- Your objective: Retype the entries word for word, leaving nothing out.

Top of Records for processing

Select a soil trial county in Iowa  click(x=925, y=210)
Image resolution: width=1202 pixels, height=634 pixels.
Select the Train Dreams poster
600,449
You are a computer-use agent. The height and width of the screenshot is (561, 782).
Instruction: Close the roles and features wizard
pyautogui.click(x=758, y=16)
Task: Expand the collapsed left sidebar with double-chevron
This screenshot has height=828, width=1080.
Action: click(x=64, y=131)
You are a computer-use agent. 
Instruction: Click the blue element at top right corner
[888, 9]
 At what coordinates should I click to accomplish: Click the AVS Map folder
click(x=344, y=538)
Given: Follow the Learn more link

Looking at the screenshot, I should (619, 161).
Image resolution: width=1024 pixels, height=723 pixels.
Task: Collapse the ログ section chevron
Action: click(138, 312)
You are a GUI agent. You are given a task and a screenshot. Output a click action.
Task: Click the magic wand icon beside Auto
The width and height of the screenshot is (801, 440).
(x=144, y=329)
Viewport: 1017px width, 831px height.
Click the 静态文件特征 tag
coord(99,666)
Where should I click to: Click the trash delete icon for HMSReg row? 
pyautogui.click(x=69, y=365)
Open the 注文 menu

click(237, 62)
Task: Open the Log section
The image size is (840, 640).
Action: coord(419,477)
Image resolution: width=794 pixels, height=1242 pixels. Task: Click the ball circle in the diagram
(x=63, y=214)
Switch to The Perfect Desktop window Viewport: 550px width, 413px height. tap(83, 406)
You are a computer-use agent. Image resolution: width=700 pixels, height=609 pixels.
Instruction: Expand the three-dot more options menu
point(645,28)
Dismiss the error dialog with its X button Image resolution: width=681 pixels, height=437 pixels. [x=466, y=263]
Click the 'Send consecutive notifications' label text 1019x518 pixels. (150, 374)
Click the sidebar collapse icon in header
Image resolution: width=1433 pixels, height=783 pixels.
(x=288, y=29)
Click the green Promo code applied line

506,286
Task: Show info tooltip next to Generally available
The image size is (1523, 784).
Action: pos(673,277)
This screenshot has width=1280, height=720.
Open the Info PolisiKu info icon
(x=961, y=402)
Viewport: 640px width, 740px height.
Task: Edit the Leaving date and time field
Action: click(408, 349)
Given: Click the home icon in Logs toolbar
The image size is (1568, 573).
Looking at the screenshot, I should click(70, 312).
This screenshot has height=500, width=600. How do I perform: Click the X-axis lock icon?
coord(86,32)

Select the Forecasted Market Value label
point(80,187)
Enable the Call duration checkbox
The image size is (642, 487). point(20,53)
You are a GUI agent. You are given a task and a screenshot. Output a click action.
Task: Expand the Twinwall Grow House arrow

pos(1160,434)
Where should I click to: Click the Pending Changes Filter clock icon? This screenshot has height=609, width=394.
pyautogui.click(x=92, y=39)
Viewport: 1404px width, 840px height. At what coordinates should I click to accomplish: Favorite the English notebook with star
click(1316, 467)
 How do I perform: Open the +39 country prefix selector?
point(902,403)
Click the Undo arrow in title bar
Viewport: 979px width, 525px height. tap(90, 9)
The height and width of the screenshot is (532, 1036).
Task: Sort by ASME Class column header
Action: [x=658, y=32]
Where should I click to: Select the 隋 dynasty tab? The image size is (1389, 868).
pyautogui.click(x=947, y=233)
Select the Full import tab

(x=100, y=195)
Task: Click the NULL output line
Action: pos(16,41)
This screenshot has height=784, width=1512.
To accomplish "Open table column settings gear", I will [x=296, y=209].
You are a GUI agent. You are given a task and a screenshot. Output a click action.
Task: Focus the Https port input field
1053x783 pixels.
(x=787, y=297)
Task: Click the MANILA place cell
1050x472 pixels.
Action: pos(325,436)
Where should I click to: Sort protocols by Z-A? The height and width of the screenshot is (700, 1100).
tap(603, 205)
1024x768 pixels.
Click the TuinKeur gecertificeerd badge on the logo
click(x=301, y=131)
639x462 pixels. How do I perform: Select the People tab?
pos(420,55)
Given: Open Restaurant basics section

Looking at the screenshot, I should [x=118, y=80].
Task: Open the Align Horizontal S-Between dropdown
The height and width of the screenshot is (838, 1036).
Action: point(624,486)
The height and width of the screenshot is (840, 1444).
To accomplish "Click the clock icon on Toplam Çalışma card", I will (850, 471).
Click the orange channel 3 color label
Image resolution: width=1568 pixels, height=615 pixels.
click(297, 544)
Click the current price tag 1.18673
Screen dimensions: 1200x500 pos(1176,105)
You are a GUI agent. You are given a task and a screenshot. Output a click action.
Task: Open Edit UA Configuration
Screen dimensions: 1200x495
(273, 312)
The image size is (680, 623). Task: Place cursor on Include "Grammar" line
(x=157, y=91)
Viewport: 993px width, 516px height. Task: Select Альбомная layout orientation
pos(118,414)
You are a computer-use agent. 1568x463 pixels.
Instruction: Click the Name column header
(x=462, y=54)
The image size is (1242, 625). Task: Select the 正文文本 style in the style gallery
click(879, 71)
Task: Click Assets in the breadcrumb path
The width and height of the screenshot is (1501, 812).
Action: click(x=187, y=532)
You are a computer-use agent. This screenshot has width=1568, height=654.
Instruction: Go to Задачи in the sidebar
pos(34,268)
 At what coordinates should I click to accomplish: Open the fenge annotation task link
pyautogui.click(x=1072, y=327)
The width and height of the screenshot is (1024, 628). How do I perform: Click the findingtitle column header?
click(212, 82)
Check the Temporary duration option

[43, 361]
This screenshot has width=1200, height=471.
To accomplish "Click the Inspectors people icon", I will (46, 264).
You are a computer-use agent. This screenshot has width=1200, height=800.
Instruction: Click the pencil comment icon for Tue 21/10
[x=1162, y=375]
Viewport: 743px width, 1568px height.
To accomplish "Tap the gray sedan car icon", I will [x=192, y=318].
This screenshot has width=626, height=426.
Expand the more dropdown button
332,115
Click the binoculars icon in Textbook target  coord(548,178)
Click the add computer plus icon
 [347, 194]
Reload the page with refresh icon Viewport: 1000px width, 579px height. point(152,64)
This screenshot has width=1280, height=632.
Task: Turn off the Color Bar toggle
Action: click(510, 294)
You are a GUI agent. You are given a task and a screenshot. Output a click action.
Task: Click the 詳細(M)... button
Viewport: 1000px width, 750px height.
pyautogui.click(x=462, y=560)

Bottom of Records for processing

- Task solution:
Select a soil trial county in Iowa  click(x=925, y=210)
Image resolution: width=1202 pixels, height=634 pixels.
Select the Train Dreams poster
600,449
You are a computer-use agent. The height and width of the screenshot is (561, 782).
Instruction: Close the roles and features wizard
pyautogui.click(x=758, y=16)
Task: Expand the collapsed left sidebar with double-chevron
This screenshot has height=828, width=1080.
Action: click(x=64, y=131)
You are a computer-use agent. 
Instruction: Click the blue element at top right corner
[888, 9]
 At what coordinates should I click to accomplish: Click the AVS Map folder
click(x=344, y=538)
Given: Follow the Learn more link

Looking at the screenshot, I should (619, 161).
Image resolution: width=1024 pixels, height=723 pixels.
Task: Collapse the ログ section chevron
Action: click(138, 312)
You are a GUI agent. You are given a task and a screenshot. Output a click action.
Task: Click the magic wand icon beside Auto
The width and height of the screenshot is (801, 440).
(x=144, y=329)
Viewport: 1017px width, 831px height.
Click the 静态文件特征 tag
coord(99,666)
Where should I click to: Click the trash delete icon for HMSReg row? 
pyautogui.click(x=69, y=365)
Open the 注文 menu

click(237, 62)
Task: Open the Log section
The image size is (840, 640).
Action: coord(419,477)
Image resolution: width=794 pixels, height=1242 pixels. Task: Click the ball circle in the diagram
(x=63, y=214)
Switch to The Perfect Desktop window Viewport: 550px width, 413px height. tap(83, 406)
You are a computer-use agent. Image resolution: width=700 pixels, height=609 pixels.
Instruction: Expand the three-dot more options menu
point(645,28)
Dismiss the error dialog with its X button Image resolution: width=681 pixels, height=437 pixels. [x=466, y=263]
Click the 'Send consecutive notifications' label text 1019x518 pixels. (150, 374)
Click the sidebar collapse icon in header
Image resolution: width=1433 pixels, height=783 pixels.
(x=288, y=29)
Click the green Promo code applied line

506,286
Task: Show info tooltip next to Generally available
The image size is (1523, 784).
Action: pos(673,277)
This screenshot has width=1280, height=720.
Open the Info PolisiKu info icon
(x=961, y=402)
Viewport: 640px width, 740px height.
Task: Edit the Leaving date and time field
Action: click(408, 349)
Given: Click the home icon in Logs toolbar
The image size is (1568, 573).
Looking at the screenshot, I should click(70, 312).
This screenshot has height=500, width=600. How do I perform: Click the X-axis lock icon?
coord(86,32)

Select the Forecasted Market Value label
point(80,187)
Enable the Call duration checkbox
The image size is (642, 487). point(20,53)
You are a GUI agent. You are given a task and a screenshot. Output a click action.
Task: Expand the Twinwall Grow House arrow

pos(1160,434)
Where should I click to: Click the Pending Changes Filter clock icon? This screenshot has height=609, width=394.
pyautogui.click(x=92, y=39)
Viewport: 1404px width, 840px height. At what coordinates should I click to accomplish: Favorite the English notebook with star
click(1316, 467)
 How do I perform: Open the +39 country prefix selector?
point(902,403)
Click the Undo arrow in title bar
Viewport: 979px width, 525px height. tap(90, 9)
The height and width of the screenshot is (532, 1036).
Task: Sort by ASME Class column header
Action: [x=658, y=32]
Where should I click to: Select the 隋 dynasty tab? The image size is (1389, 868).
pyautogui.click(x=947, y=233)
Select the Full import tab

(x=100, y=195)
Task: Click the NULL output line
Action: pos(16,41)
This screenshot has height=784, width=1512.
To accomplish "Open table column settings gear", I will [x=296, y=209].
You are a GUI agent. You are given a task and a screenshot. Output a click action.
Task: Focus the Https port input field
1053x783 pixels.
(x=787, y=297)
Task: Click the MANILA place cell
1050x472 pixels.
Action: pos(325,436)
Where should I click to: Sort protocols by Z-A? The height and width of the screenshot is (700, 1100).
tap(603, 205)
1024x768 pixels.
Click the TuinKeur gecertificeerd badge on the logo
click(x=301, y=131)
639x462 pixels. How do I perform: Select the People tab?
pos(420,55)
Given: Open Restaurant basics section

Looking at the screenshot, I should [x=118, y=80].
Task: Open the Align Horizontal S-Between dropdown
The height and width of the screenshot is (838, 1036).
Action: point(624,486)
The height and width of the screenshot is (840, 1444).
To accomplish "Click the clock icon on Toplam Çalışma card", I will (850, 471).
Click the orange channel 3 color label
Image resolution: width=1568 pixels, height=615 pixels.
click(297, 544)
Click the current price tag 1.18673
Screen dimensions: 1200x500 pos(1176,105)
You are a GUI agent. You are given a task and a screenshot. Output a click action.
Task: Open Edit UA Configuration
Screen dimensions: 1200x495
(273, 312)
The image size is (680, 623). Task: Place cursor on Include "Grammar" line
(x=157, y=91)
Viewport: 993px width, 516px height. Task: Select Альбомная layout orientation
pos(118,414)
You are a computer-use agent. 1568x463 pixels.
Instruction: Click the Name column header
(x=462, y=54)
The image size is (1242, 625). Task: Select the 正文文本 style in the style gallery
click(879, 71)
Task: Click Assets in the breadcrumb path
The width and height of the screenshot is (1501, 812).
Action: click(x=187, y=532)
You are a computer-use agent. This screenshot has width=1568, height=654.
Instruction: Go to Задачи in the sidebar
pos(34,268)
 At what coordinates should I click to accomplish: Open the fenge annotation task link
pyautogui.click(x=1072, y=327)
The width and height of the screenshot is (1024, 628). How do I perform: Click the findingtitle column header?
click(212, 82)
Check the Temporary duration option

[43, 361]
This screenshot has width=1200, height=471.
To accomplish "Click the Inspectors people icon", I will (46, 264).
You are a computer-use agent. This screenshot has width=1200, height=800.
Instruction: Click the pencil comment icon for Tue 21/10
[x=1162, y=375]
Viewport: 743px width, 1568px height.
To accomplish "Tap the gray sedan car icon", I will [x=192, y=318].
This screenshot has width=626, height=426.
Expand the more dropdown button
332,115
Click the binoculars icon in Textbook target  coord(548,178)
Click the add computer plus icon
 [347, 194]
Reload the page with refresh icon Viewport: 1000px width, 579px height. point(152,64)
This screenshot has width=1280, height=632.
Task: Turn off the Color Bar toggle
Action: click(510, 294)
You are a GUI agent. You are given a task and a screenshot. Output a click action.
Task: Click the 詳細(M)... button
Viewport: 1000px width, 750px height.
pyautogui.click(x=462, y=560)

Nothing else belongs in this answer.